Side effects due to treatment of renal involvement should be considered in the differential diagnosis of Behçet disease. Hemolytic uremic syndrome and thrombotic-thrombocytopenic purpura due to cyclosporine toxicity, have been reported in the literature [26]. Cyclophosphamide-induced bladder cancer [27], neurogenic bladder [28] was also defined. Patients who participated in our study were receiving treatment of corticosteroids and/or colchicine and there were no complaints mentioned. However, non-steroidal anti-inflammatory drugs and interferons are being used in the treatment of BD and renal problems can be seen related to these drugs [29].

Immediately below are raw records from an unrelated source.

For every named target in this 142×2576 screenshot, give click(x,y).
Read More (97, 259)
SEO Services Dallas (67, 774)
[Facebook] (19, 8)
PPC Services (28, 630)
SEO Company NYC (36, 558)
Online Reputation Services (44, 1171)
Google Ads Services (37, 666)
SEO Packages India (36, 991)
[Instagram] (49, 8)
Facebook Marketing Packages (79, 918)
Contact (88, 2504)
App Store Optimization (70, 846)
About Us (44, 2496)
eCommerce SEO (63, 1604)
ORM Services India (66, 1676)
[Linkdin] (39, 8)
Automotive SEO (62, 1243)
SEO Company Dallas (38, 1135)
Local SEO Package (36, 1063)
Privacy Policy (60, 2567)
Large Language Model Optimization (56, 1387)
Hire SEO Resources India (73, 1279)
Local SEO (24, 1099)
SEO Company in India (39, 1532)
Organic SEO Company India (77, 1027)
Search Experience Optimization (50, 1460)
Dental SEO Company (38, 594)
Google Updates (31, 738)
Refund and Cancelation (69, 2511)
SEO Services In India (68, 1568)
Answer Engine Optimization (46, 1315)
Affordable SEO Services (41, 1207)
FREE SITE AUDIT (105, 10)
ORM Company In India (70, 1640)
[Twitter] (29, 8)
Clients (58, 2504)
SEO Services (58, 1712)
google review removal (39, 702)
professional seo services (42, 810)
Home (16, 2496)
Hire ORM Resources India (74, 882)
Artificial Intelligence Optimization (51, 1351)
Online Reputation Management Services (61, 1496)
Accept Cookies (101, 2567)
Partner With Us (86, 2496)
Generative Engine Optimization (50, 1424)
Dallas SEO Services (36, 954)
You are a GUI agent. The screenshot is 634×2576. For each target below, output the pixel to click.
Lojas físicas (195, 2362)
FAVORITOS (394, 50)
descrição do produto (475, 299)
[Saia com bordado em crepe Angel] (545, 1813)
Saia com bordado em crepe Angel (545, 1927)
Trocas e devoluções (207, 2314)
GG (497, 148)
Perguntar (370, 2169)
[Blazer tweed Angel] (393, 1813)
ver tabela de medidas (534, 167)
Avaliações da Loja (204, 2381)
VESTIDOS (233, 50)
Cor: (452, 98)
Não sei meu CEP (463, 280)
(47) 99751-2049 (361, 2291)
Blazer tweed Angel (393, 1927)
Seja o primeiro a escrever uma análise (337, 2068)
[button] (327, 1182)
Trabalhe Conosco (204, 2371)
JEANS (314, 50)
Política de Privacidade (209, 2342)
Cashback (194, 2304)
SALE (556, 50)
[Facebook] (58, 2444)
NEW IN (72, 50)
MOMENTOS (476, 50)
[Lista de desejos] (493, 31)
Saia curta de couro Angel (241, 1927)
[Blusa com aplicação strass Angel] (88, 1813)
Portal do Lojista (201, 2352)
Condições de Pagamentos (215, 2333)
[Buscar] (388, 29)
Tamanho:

The most important limitation of our study was its small sample size. Another limitation was that our results were not supported by histopathological findings to show renal artery involvement. Recent studies with more patients may contribute to the subject.
Renal involvement ratios vary in different studies, but it is not common. End-stage renal failure is very rare. The only change in renal Doppler parameters we found was the reduction of renal blood with time. Long-term subclinical vasculitic changes can lead to renal artery narrowness and result in a decrease in renal blood flow. It has a potential to activate renin-angiotensin-aldosterone cascade to elevate blood pressure [30].
Conclusions
Since BD is a chronic vasculitis and patients with BD are followed up for a long period of time, we must monitor their blood pressure because all of them are potential candidates to hypertensive patients.